* Begin PASSAGE TO READ *
Given a backdrop of global environmental dynamism and climate change, traditional geo-ecological processes have undergone drastic changes over the past few decades. The geographical processes are no longer simple natural processes, and the researches of ecological processes also are no longer confined to the dynamics and development in ecosystem. The integration and intersection of multiple disciplines is becoming an important characteristic of modern geo-ecological processes (Fu et al., 2006).

It is an important symbol of the combination of human activities and geo-ecological processes to apply statistics to the study of geo-ecological processes. Socio-economic statistics are collected and published based on administrative division. So they have low spatial resolution and lack of the description to spatial distribution characteristics of socioeconomic statistics. It is difficult to use them for comprehensive analysis of socio-economic data and other data in practical application, which limits their application to geographical research to a great extent. There are three major problems. First, the contradiction between the spatial heterogeneity of geographical elements and the homogeneity of statistics in the same administrative division; Second, the disagreement between landscape scale and statistical scale; Third, the statistical indicators in different regions are inconsistent (Liu and Li, 2012). The spatialization of socio-economic statistics can solve the above problems effectively (Liao and Zhang, 2009).
* End PASSAGE TO READ *
- WRITTEN PROBLEM 1 -
In the passage on geo-ecological processes, on what basis are socio-economic statistics collected and published?
* Begin PROVIDED INFORMATION *
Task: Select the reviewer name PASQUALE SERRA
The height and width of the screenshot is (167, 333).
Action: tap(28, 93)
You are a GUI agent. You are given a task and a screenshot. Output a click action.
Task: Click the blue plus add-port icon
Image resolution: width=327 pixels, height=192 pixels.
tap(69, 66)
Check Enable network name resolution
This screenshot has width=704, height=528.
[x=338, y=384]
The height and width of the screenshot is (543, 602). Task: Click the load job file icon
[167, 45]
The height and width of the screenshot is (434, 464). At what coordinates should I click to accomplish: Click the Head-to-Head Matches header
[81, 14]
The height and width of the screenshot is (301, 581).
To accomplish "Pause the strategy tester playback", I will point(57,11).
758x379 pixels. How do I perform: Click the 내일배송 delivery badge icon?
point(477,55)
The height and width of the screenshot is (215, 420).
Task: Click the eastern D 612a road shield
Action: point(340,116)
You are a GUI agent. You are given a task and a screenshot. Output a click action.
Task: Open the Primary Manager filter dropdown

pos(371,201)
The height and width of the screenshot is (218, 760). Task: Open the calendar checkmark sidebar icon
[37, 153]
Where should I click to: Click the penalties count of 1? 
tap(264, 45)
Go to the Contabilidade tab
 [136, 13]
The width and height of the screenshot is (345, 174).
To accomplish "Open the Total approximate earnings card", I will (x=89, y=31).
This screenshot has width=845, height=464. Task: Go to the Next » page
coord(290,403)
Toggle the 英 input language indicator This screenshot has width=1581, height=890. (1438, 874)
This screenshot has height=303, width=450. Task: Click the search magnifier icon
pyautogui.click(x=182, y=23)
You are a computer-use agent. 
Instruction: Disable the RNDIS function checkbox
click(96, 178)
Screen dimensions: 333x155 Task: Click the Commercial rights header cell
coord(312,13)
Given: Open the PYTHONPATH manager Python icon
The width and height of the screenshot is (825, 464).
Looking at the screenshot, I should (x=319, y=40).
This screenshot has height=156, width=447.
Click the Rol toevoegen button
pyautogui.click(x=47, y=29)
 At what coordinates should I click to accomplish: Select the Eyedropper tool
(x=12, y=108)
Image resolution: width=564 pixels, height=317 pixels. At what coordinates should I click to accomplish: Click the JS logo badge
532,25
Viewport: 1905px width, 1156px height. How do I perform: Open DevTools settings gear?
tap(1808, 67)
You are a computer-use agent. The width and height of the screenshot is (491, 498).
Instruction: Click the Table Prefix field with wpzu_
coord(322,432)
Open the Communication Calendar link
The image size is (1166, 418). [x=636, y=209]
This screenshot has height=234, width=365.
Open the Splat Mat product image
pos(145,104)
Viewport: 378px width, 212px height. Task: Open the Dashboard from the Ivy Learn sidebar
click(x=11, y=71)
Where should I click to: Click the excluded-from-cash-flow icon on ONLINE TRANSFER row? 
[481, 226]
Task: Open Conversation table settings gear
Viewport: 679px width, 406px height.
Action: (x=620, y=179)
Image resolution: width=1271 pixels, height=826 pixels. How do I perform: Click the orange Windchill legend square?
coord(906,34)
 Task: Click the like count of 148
* End PROVIDED INFORMATION *
- WRITTEN PROBLEM 2 -
Copy the lines of the records verbatim, starting at the line that contains "This screenshot has height=156, width=447." and ending at the line that contains "The image size is (1166, 418). [x=636, y=209]", with both of those lines included.

- WORKED ANSWER 1 -
They are collected and published based on administrative division.

- WORKED ANSWER 2 -
This screenshot has height=156, width=447.
Click the Rol toevoegen button
pyautogui.click(x=47, y=29)
 At what coordinates should I click to accomplish: Select the Eyedropper tool
(x=12, y=108)
Image resolution: width=564 pixels, height=317 pixels. At what coordinates should I click to accomplish: Click the JS logo badge
532,25
Viewport: 1905px width, 1156px height. How do I perform: Open DevTools settings gear?
tap(1808, 67)
You are a computer-use agent. The width and height of the screenshot is (491, 498).
Instruction: Click the Table Prefix field with wpzu_
coord(322,432)
Open the Communication Calendar link
The image size is (1166, 418). [x=636, y=209]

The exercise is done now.